Meta Platforms Inc. is betting that agentic commerce — AI agents negotiating and settling transactions autonomously — will become its next major revenue driver, with stablecoins serving as the assumed payment rail inside the company's vision.
In a wide-ranging interview on CoinDesk Spotlight, Chief Data Officer Alex Schultz said Meta already has more than 1 million weekly active businesses using its AI agents, up from "basically nothing at the start of the year." The company is building business agents for all businesses, he said, with the goal of handling everything from birthday party logistics to cross-border supply chain negotiations on WhatsApp.
"We think it might be the next tier of business for our entire company," Schultz said.
The payments layer inside that vision is stablecoins. Schultz described physical wallets as obsolete, predicting a future of purely digital payments modeled on Asia's conversational commerce leaders. He pointed to WeChat's red envelope system and Line's commerce infrastructure in Japan, Thailand and Taiwan as proof that the model works at scale.
"Stablecoins are a big part of the solution," Schultz said.
The interview fell on the seventh anniversary of Facebook's Libra announcement — a project that triggered a global regulatory backlash and was eventually abandoned in 2022 after being rebranded as Diem. Schultz acknowledged the history with a dry aside: "Maybe we said some stuff that annoyed some governments."
But the regulatory environment has shifted dramatically since then. With stablecoin legislation now in place and the Securities and Exchange Commission taking a more accommodating stance, Meta is pursuing a less controversial strategy: integrating regulated third-party stablecoins rather than issuing its own. Schultz framed Meta's role as the interface layer — the messaging and commerce surface — while payment settlement moves underneath it through partners.
"The history of the company is that we tend to be a partnership company on these things," he said.
The Verification Problem
Schultz's most candid remarks came on the topic of decentralized identity. For agentic commerce to function, buyers and sellers need to trust that an AI agent represents the business it claims to represent.
"Decentralization, especially if we can take verification outside of our system — my God, it would be useful for us," Schultz said. "It would just be incredible if there was a decentralized service that we could just plug into."
He said Meta has not adopted any decentralized identity system because none has reached the scale, reliability or mainstream penetration to warrant full integration. "Really smart people have tried, and it's not there yet."
The demand, however, is clear. Schultz wrote in a post on the agentic economy that "for you to transact with an agent, you need to know it represents the business it says it represents." That verification layer remains the core infrastructure gap for the agentic economy to scale.
What This Means for the Stablecoin Market
Meta's embrace of stablecoins as the default settlement layer for agentic commerce represents a potential step-change in adoption. The company's platforms — WhatsApp, Facebook and Instagram — reach billions of users globally. In Brazil and India alone, Schultz said Meta already has more than 1 million small businesses doing commerce through conversations on WhatsApp.

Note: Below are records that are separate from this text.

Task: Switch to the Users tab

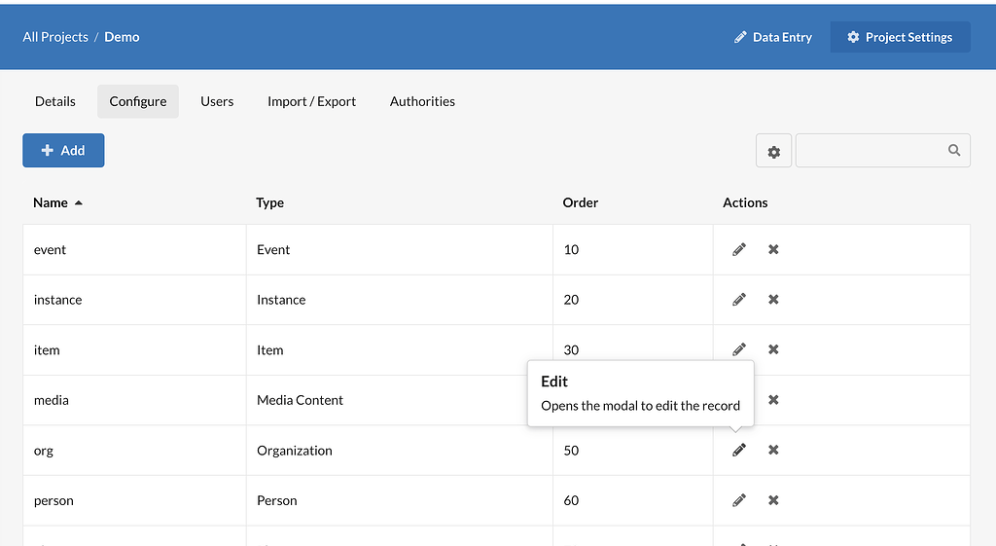Action: click(217, 101)
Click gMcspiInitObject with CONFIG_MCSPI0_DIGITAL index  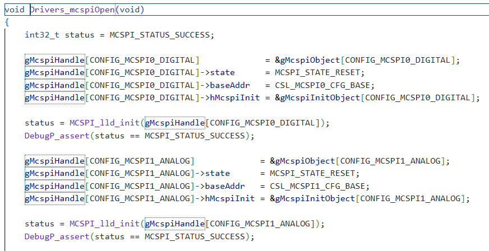320,97
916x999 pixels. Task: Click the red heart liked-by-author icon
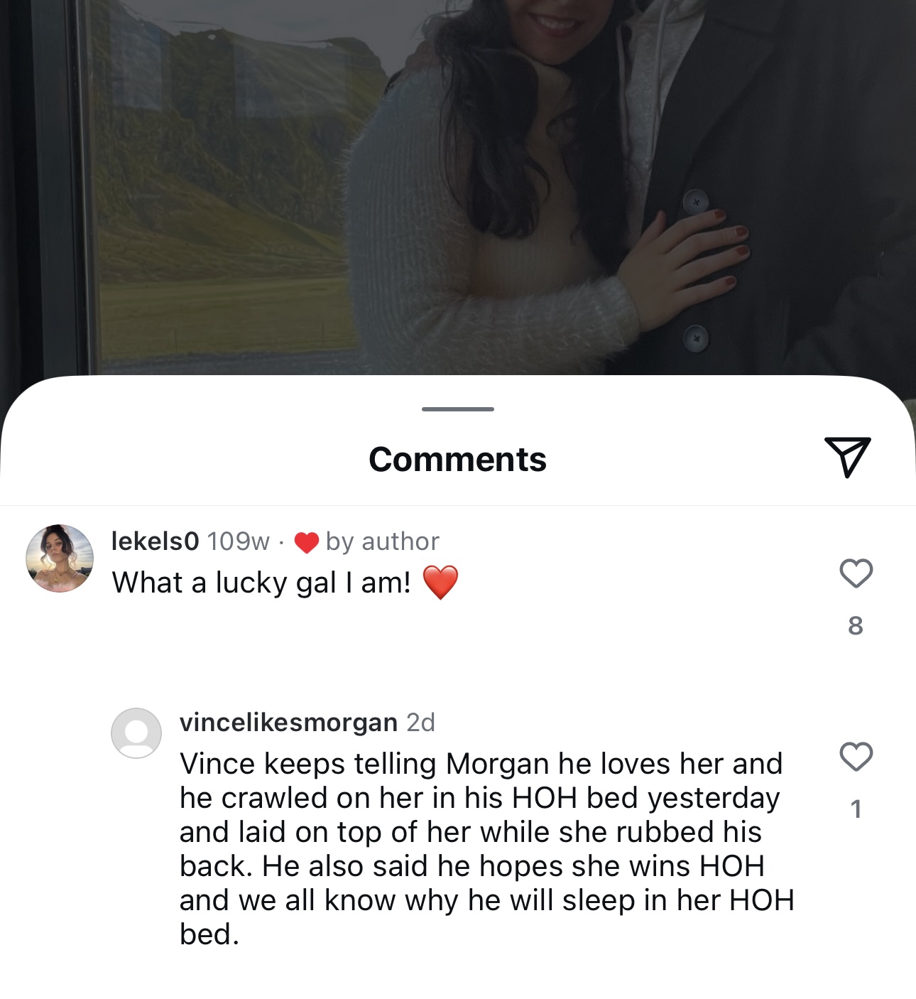[306, 542]
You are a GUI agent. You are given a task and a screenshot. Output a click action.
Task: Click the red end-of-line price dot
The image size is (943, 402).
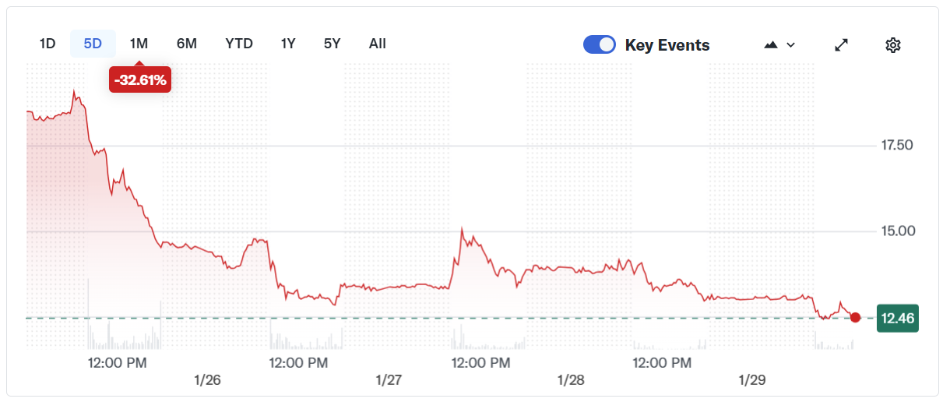[855, 317]
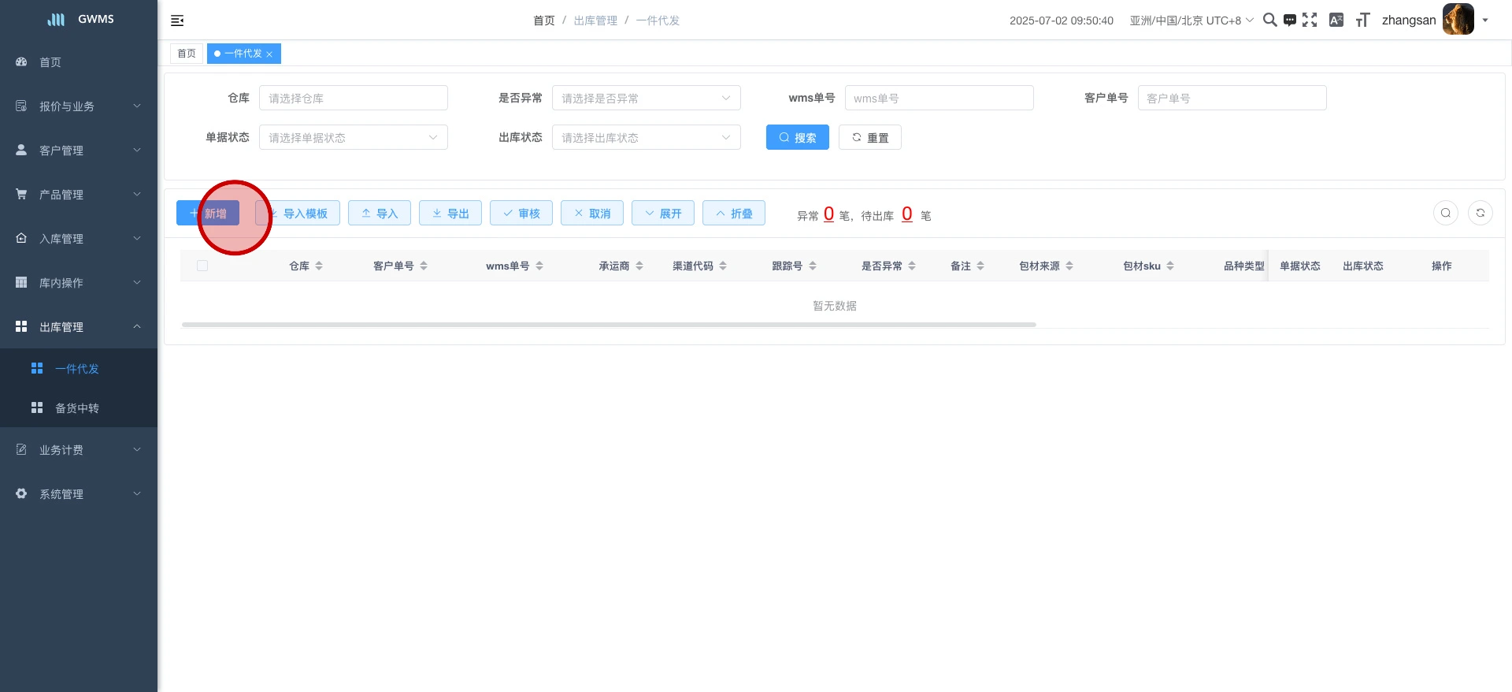The height and width of the screenshot is (692, 1512).
Task: Click the font size icon in header
Action: (1362, 20)
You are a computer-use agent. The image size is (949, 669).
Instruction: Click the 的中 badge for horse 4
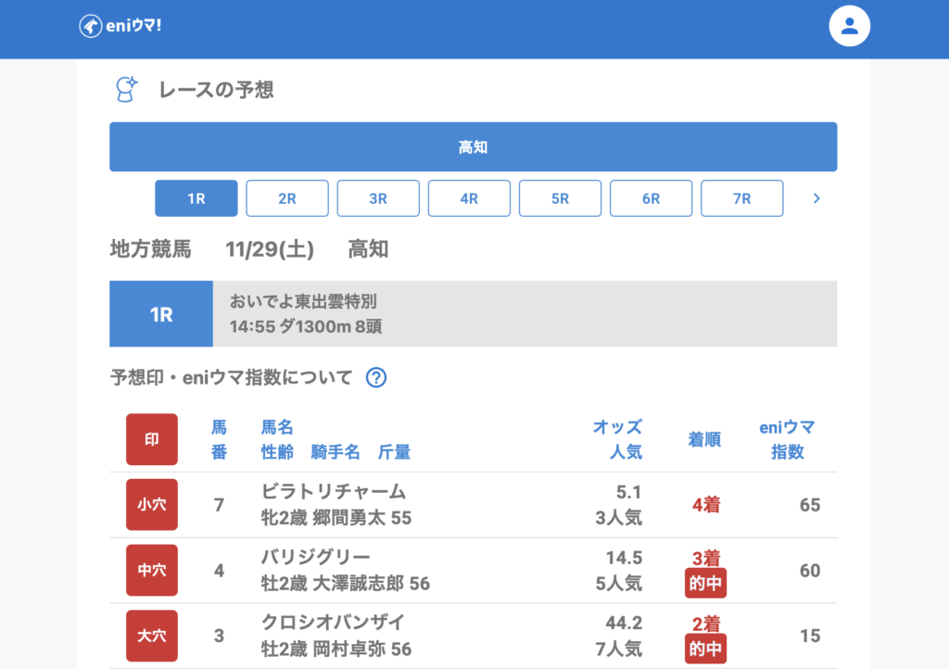[x=705, y=583]
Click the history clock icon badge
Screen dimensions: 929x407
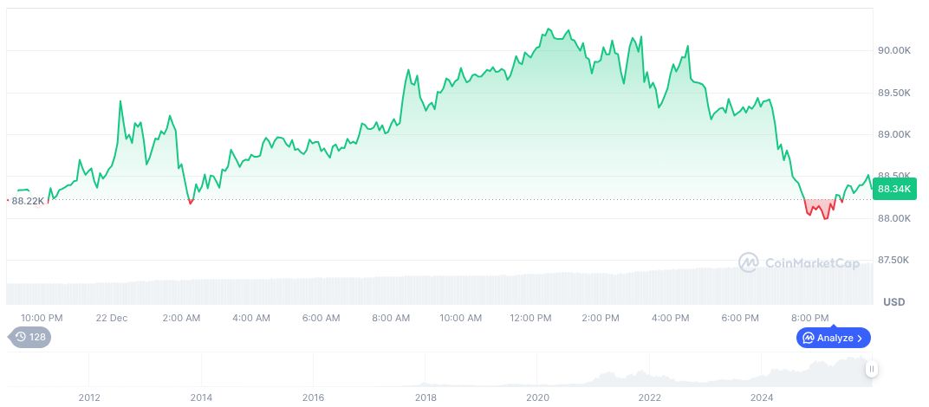pyautogui.click(x=20, y=337)

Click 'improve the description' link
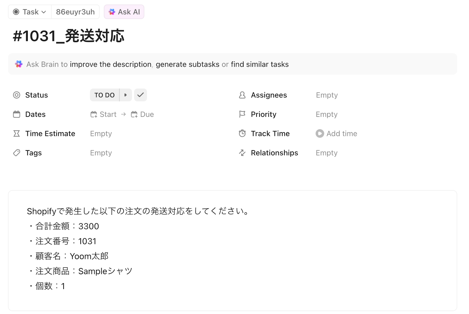click(111, 64)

The move aligns with broader industry trends. Hyundai this month became the first major South Korean company to use stablecoins for live cross-border treasury transfers, moving $20,000 from its U.S. unit to its Mexico unit via Tether's USDT on Avalanche in about seven minutes, compared with three to four hours through traditional banking. A second pilot with Circle's USDC and Visa is planned for Europe.
Meanwhile, a coalition of 27 crypto and Web3 firms including OKX, MetaMask and Matter Labs this week launched the Internet Court, a protocol designed to handle contractual disputes between autonomous AI agents — the enforcement layer that agentic commerce will require as transaction volumes grow.
For Meta, the pieces are coming together. Schultz said the company views agentic payments, decentralized identity and stablecoin rails not as distant possibilities but as operational realities. Whether the infrastructure outside Meta — decentralized verification, interoperable dispute resolution, and regulatory clarity across jurisdictions — catches up to the company's timeline will determine how quickly the vision scales.
This article is for informational purposes only and does not constitute investment advice.